Automated analysis of human affective behavior has attracted increasing attention in recent years. With the research shift toward spontaneous behavior, many challenges have come to surface ranging from database collection strategies to the use of new feature sets (e.g., lexical cues apart from prosodic features). Use of contextual information, however, is rarely addressed in the field of affect expression recognition, yet it is evident that affect recognition by human is largely influenced by the context information. Our contribution in this paper is threefold. First, we introduce a novel set of features based on cepstrum analysis of pitch and intensity contours. We evaluate the usefulness of these features on two different databases: Berlin Database of emotional speech (EMO-DB) and locally collected audiovisual database in car settings (CVRRCar-AVDB).

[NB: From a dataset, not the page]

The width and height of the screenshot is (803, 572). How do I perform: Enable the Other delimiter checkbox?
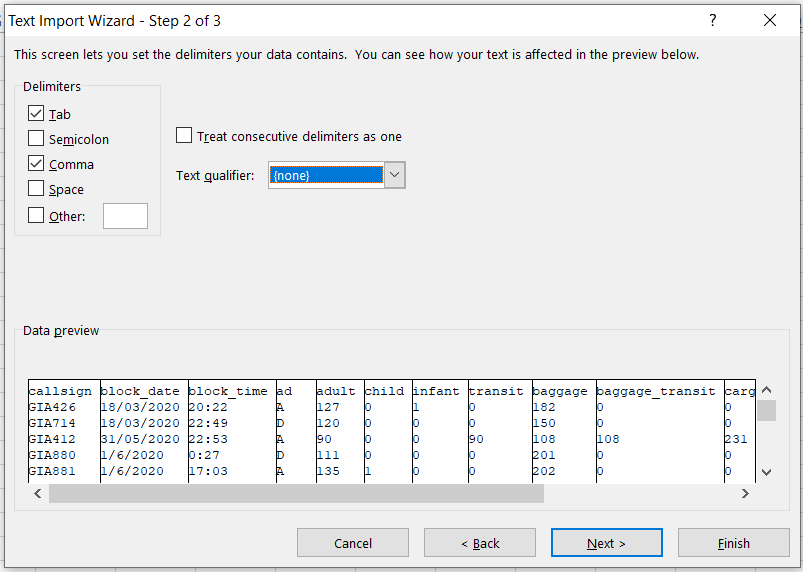pos(37,216)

The overall recognition accuracy achieved for seven emotions in the EMO-DB database is over 84% and over 87% for three emotion classes in CVRRCar-AVDB. This is based on tenfold stratified cross validation. Second, we introduce the collection of a new audiovisual database in an automobile setting (CVRRCar-AVDB). In this current study, we only use the audio channel of the database. Third, we systematically analyze the effects of different contexts on two different databases. We present context analysis of subject and text based on speaker/text-dependent/-independent analysis on EMO-DB. Furthermore, we perform context analysis based on gender information on EMO-DB and CVRRCar-AVDB. The results based on these analyses are promising.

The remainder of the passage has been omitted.